“It’s impossible. You don’t have the gumption to stick to it. Look at the majority of your relatives. You’ll be fighting an uphill battle.”
“Not being able to go out and eat whenever will have a negative impact on your relationship.”
“You can never eat anything good again.”
“You’re a terrible runner, why try?”
“Be realistic. No you can’t.”
Throughout this process I have been working on catching and correcting some of the negative self-talk that I use. Self-talk is the inner monologue that runs inside your head. It is the way you speak to yourself and explain things to yourself.
Self-talk is an interesting thing, we start developing it in our childhood. It helps use navigate through problems and how we learn and make connections to things in our heads. We often base some of our self-talk on the things our parents say to us and how they help learn to problem solve or the explanations they give us when we ask questions. (More information on self-talk development here.)
The curious thing about self-talk is it starts out as private speech. Talking to yourself. Can you imagine if you had to say absolutely everything you were thinking to yourself out loud? How would you feel? I had the pleasure of taking a course in university that worked closely with self-talk. One of the assignments was to monitor our self-talk for a week and mark down if it was positive or negative at various times of the day. During that assignment I noticed that I had extremely negative self-talk around fitness, health and well-being.
I’d start off strong with a good burst of motivation and then slowly break myself down over time, nit-picking about everything, supplying sarcastic quips to myself and shutting myself down. I recognized I wouldn’t be successful as long as I continued to participate in this harmful internal monologue. How do you change something as ingrained as your self-talk?
- Recognize it. The first step to changing your negative self-talk is to be aware when you are doing it. When you realize you are speaking poorly to yourself take a deep breath and write down what you were saying to yourself. This serves two purposes, first sometimes seeing it in writing makes you feel totally ridiculous for thinking it. Second, it allows you to recognize themes and prepare appropriate counter arguments to it. Remember this voice is not “you”. You are independent of your self-talk and fabulous. You have the power to shut your self-talk down.

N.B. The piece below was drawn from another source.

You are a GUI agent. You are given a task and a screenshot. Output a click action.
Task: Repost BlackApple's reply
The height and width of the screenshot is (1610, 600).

- Prepare a response. “No, that isn’t true. I have been working hard towards obtaining my goals and I will continue to do that.”
If you want to add reasons why you will be more successful this time than previous times or a plan or strategy you are going to follow this is the place to do it.
- Use it as an opportunity to re-commit to the plan. “I’m sorry you feel that way. Today, I am going to go to the gym and eat the food I have logged. I am going to prove you wrong.”
- Replace it with positive self-talk. This is ridiculously nerdy, but I have voice memos on my phone of me talking about the goals I want to reach and what makes me want to reach them, how amazing I feel post-workout, how energetic and alive I feel eating well and fueling my body properly, and ones that tell me it is okay to have a bad day and struggle but I can rise above it and recommit to the plan. I’ve saved some quotes and pictures to my phone as well. After I have dismissed my self-talk, I try and adopt the more positive and goal-oriented mantras.
The longer I have worked to build this habit the more second nature it becomes. I’m catching myself thinking negative things much less and I have noticed that my positive self-talk has seeped into other areas in my life. Self-talk like anything else is a habit. We have to practice doing it right if we want to continue to have good thoughts.